In den letzten 10 Jahren hat sich auf der Balkanhalbinsel die Asiatische Tigermücke sehr stark verbreitet. Im Gegensatz zu den heimischen Mückenarten ist diese Art nur untertags aktiv. Tigermücken bevorzugen schattige Plätze mit viel Grün. Besonders heimtückisch: sie fliegen lautlos und ihnen ist egal, ob man sich bewegt. Einziger Schutz ist Kleidung aus festem Stoff und das Abbrennen von Räucherspiralen.

Spinnentiere

Wo es viele Insekten gibt sind Spinnentiere ebenfalls nicht weit. In Kroatien überall zahlreich vorkommend sind Radnetzspinnen wie die Kreuzspinnen. Diese gibt es in allen Varianten und sie können eine stattliche Größe annehmen. Neben den Kreuzspinnen gibt es viele weitere Spinnenarten wie die Wolfsspinnen und die Europäische Schwarze Witwe. Hinweis: Alle genannten Spinnenarten sind zwar nicht aggressiv, große Exemplare sind aber trotzdem in der Lage, menschliche Haut zu durchbeißen. Doch hält sich die Giftwirkung eher in Grenzen, lediglich der Biss einer Schwarzen Witwe kann für Allergiker riskant sein.

Über eine sehr große Spinne, die wir einmal in Kroatien überfahren auf einer Straße gefunden haben, konnte ich bis dato keine Informationen finden. Fachliteratur über die Spinnen des Mittelmeerraumes ist sehr selten.

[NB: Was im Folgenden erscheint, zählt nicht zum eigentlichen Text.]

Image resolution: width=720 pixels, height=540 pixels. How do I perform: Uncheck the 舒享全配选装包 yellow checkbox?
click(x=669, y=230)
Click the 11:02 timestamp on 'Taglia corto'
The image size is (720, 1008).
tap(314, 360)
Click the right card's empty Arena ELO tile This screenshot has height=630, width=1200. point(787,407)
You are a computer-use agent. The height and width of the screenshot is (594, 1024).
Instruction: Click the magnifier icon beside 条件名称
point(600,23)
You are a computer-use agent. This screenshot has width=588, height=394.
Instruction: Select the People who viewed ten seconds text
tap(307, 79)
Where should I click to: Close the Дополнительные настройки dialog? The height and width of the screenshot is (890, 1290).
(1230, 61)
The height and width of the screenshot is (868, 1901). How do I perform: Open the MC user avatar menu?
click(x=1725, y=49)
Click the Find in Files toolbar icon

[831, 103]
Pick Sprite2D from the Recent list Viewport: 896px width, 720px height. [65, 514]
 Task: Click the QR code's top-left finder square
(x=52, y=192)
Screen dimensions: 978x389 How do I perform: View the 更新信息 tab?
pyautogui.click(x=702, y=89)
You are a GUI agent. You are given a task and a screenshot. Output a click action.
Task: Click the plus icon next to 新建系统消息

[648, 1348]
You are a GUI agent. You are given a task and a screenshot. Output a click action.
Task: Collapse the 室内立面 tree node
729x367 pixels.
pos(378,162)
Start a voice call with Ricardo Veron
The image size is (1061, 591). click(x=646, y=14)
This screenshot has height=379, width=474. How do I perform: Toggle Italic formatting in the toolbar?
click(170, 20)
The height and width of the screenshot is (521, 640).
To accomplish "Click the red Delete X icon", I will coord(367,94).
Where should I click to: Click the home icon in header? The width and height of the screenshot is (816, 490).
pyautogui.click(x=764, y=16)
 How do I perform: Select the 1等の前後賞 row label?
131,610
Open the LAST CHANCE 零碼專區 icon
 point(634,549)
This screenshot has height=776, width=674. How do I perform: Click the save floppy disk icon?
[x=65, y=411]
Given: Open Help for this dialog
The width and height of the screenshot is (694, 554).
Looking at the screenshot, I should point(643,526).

Weitere Gattungen der Spinnentiere sind Skorpione, Zecken und Hundertfüßer. Skorpione kommen primär auf den Inseln Kroatiens vor, da dort das Klima milder ist. Alle Skorpionarten Kroatiens sind relativ harmlos und allenfalls für Allergiker riskant. Mein Tipp: Stets sollte Ihr vor Gebrauch Schuhe, Schlafsäcke usw. gründlich ausklopfen. Zecken sind am Festland kein Thema, auf den Inseln hingegen kommen sie mitunter zahlreich vor. Über ein FSME– oder Borrelioserisiko in Kroatien ist mir nichts bekannt. Spinnenläufern begegnet jeder Kroatienurlauber, denn diese Tiere leben gerne in der Nähe menschlicher Behausungen. Spinnenläufer sind nachtaktive und sehr schnelle Jäger, doch bei Störung ergreifen sie sofort die Flucht.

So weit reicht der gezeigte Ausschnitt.